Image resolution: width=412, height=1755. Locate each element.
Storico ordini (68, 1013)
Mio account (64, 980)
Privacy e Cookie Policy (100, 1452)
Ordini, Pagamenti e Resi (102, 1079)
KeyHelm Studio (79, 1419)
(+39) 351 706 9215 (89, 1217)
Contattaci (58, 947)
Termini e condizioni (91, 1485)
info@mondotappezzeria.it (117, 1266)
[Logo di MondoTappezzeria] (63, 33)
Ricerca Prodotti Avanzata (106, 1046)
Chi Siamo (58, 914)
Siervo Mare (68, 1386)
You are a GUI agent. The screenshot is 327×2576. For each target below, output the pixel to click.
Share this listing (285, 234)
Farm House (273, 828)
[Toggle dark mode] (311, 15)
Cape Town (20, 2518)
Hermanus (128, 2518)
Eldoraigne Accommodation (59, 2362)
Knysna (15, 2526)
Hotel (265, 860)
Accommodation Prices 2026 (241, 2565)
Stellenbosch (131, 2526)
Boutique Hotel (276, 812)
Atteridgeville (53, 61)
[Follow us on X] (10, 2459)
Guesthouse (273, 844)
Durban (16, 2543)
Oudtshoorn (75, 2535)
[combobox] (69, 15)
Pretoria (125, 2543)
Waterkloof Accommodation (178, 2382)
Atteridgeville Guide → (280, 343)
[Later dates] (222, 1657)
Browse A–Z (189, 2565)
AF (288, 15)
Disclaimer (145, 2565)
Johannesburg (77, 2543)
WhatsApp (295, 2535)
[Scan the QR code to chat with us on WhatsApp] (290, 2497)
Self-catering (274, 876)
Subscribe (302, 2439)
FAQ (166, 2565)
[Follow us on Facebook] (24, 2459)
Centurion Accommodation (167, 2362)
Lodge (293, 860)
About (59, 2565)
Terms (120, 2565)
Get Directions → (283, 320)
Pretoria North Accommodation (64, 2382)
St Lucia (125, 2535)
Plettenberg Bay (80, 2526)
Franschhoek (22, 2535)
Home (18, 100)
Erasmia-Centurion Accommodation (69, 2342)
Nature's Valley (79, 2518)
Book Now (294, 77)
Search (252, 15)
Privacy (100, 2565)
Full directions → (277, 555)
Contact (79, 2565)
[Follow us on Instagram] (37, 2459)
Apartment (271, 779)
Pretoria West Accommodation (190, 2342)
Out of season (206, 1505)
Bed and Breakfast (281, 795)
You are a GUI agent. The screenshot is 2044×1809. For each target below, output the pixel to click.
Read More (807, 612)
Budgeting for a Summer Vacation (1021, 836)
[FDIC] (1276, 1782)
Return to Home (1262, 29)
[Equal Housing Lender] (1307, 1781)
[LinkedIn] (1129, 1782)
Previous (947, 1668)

_Problem description:_ Nothing in the records above may be left out; repeat them exactly.

_Task result:_
Image resolution: width=412, height=1755. Locate each element.
Storico ordini (68, 1013)
Mio account (64, 980)
Privacy e Cookie Policy (100, 1452)
Ordini, Pagamenti e Resi (102, 1079)
KeyHelm Studio (79, 1419)
(+39) 351 706 9215 (89, 1217)
Contattaci (58, 947)
Termini e condizioni (91, 1485)
info@mondotappezzeria.it (117, 1266)
[Logo di MondoTappezzeria] (63, 33)
Ricerca Prodotti Avanzata (106, 1046)
Chi Siamo (58, 914)
Siervo Mare (68, 1386)
You are a GUI agent. The screenshot is 327×2576. For each target below, output the pixel to click.
Share this listing (285, 234)
Farm House (273, 828)
[Toggle dark mode] (311, 15)
Cape Town (20, 2518)
Hermanus (128, 2518)
Eldoraigne Accommodation (59, 2362)
Knysna (15, 2526)
Hotel (265, 860)
Accommodation Prices 2026 (241, 2565)
Stellenbosch (131, 2526)
Boutique Hotel (276, 812)
Atteridgeville (53, 61)
[Follow us on X] (10, 2459)
Guesthouse (273, 844)
Durban (16, 2543)
Oudtshoorn (75, 2535)
[combobox] (69, 15)
Pretoria (125, 2543)
Waterkloof Accommodation (178, 2382)
Atteridgeville Guide → (280, 343)
[Later dates] (222, 1657)
Browse A–Z (189, 2565)
AF (288, 15)
Disclaimer (145, 2565)
Johannesburg (77, 2543)
WhatsApp (295, 2535)
[Scan the QR code to chat with us on WhatsApp] (290, 2497)
Self-catering (274, 876)
Subscribe (302, 2439)
FAQ (166, 2565)
[Follow us on Facebook] (24, 2459)
Centurion Accommodation (167, 2362)
Lodge (293, 860)
About (59, 2565)
Terms (120, 2565)
Get Directions → (283, 320)
Pretoria North Accommodation (64, 2382)
St Lucia (125, 2535)
Plettenberg Bay (80, 2526)
Franschhoek (22, 2535)
Home (18, 100)
Erasmia-Centurion Accommodation (69, 2342)
Nature's Valley (79, 2518)
Book Now (294, 77)
Search (252, 15)
Privacy (100, 2565)
Full directions → (277, 555)
Contact (79, 2565)
[Follow us on Instagram] (37, 2459)
Apartment (271, 779)
Pretoria West Accommodation (190, 2342)
Out of season (206, 1505)
Bed and Breakfast (281, 795)
You are a GUI agent. The screenshot is 2044×1809. For each target below, output the pixel to click.
Read More (807, 612)
Budgeting for a Summer Vacation (1021, 836)
[FDIC] (1276, 1782)
Return to Home (1262, 29)
[Equal Housing Lender] (1307, 1781)
[LinkedIn] (1129, 1782)
Previous (947, 1668)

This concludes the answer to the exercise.